Quant à moi, qui vécus ces événements alors que j’avais été très proche d’Illich, travaillant avec lui aux versions françaises d’Énergie et équité et de Némésis médicale, je préférai m’éloigner de lui, non certes dans l’affection et l’admiration que je continuais de lui porter, mais en cessant de collaborer avec lui. Il avait toujours aimé choquer afin de mieux imprimer les esprits et voilà qu’ayant réussi au-delà de toute espérance, ses idées faisaient désormais partie de l’air du temps. Il les rejetait en se lançant dans une surenchère que je jugeais vaine et irresponsable.

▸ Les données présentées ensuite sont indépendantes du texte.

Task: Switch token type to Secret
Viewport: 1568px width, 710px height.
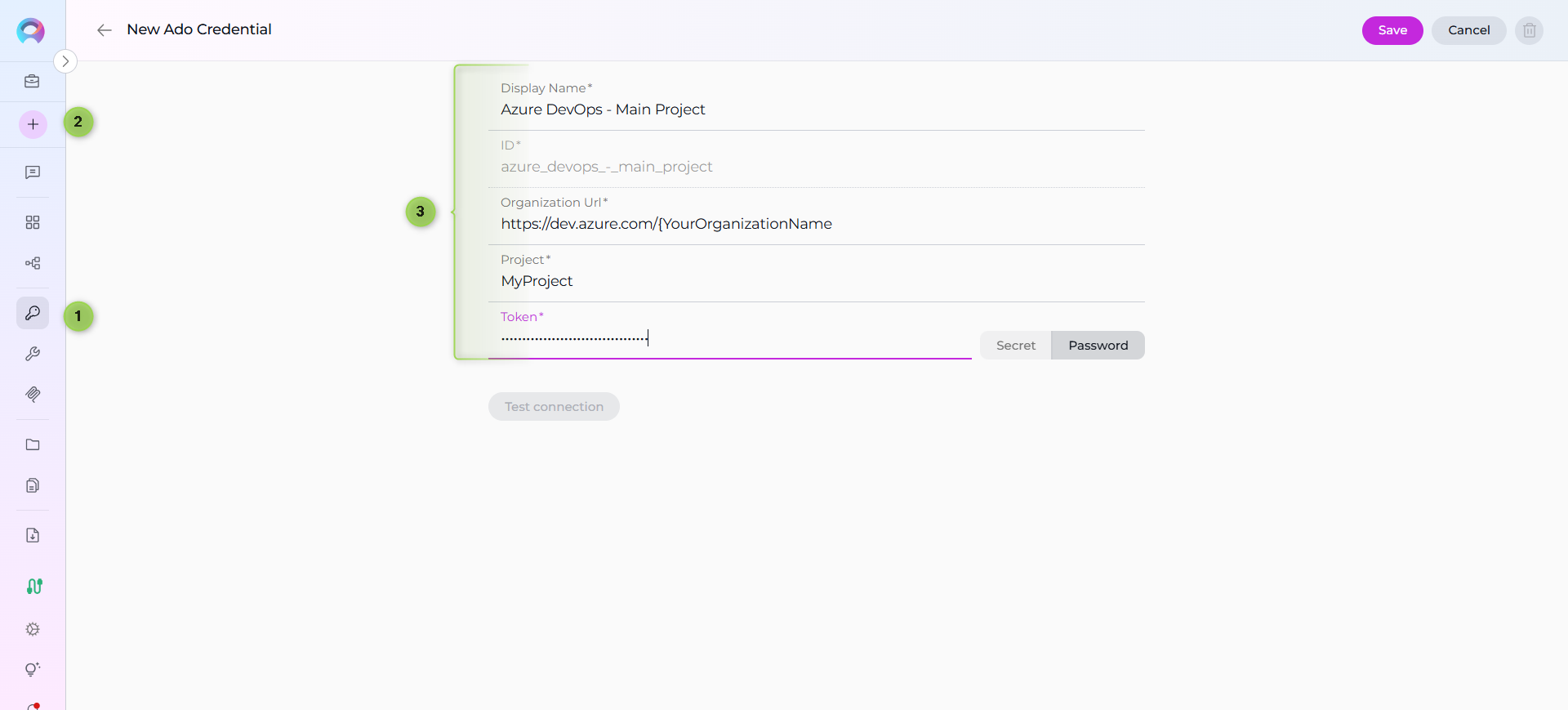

En matière médicale, en particulier, alors qu’il refusait de traiter le cancer de la parotide qui le faisait horriblement souffrir, ce qu’on pouvait, ou non, juger admirable, il en venait à rejeter le principe même de toute médecine préventive, au motif, déjà bien exploré par Jules Romain, qu’elle fait de tout bien-portant un malade qui s’ignore.
Cet Illich-là a fait des émules, hélas, à l’époque de la pandémie de Covid-19. Des auteurs, qui se reconnaissent comme héritiers d’Illich et ont écrit de belles pages à son sujet, se mettent à proclamer jusqu’à l’absurde que cette pandémie est une chose insignifiante et qu’on en fait beaucoup trop pour la contenir, en sacrifiant tant l’économie que les libertés publiques. Le philosophe italien Giorgio Agamben déclare qu’avec le confinement, « le seuil qui sépare l’humanité de la barbarie a été franchi2 » ; le mathématicien et philosophe Olivier Rey, qui a écrit un beau livre sur la mesure chez Illich, dépeint l’État français sous les traits du Léviathan3 ; le journaliste David Cayley, dont l’entretien qu’il eut avec Illich contient l’un des plus beaux actes de foi de ce dernier, ose écrire : « Peut-on vraiment dire qu’une épidémie de grippe [sic !] qui semble surtout tuer les vieux [re-sic !] et les personnes vulnérables est comparable [aux maladies] qui ravagent des populations entières4 ? » : l’illichisme était-il condamné à finir ainsi dans le grotesque, singeant les propos d’un Trump ou d’un Bolsonaro ? Ivan, réveille-toi, ils sont devenus fous !
- 1.David Cayley, Entretiens avec Ivan Illich [1992], Montréal, Bellarmin, 1996, p. 163-164.
- 2.Giorgio Agamben, « Una domanda », Quodlibet, 13 avril 2020.
- 3.Olivier Rey, « L’idolâtrie de la vie », Tracts Gallimard, no 15, 2020.
- 4.David Cayley, “Questions about the current pandemic from the point of view of Ivan Illich”, Quodlibet, 8 avril 2020.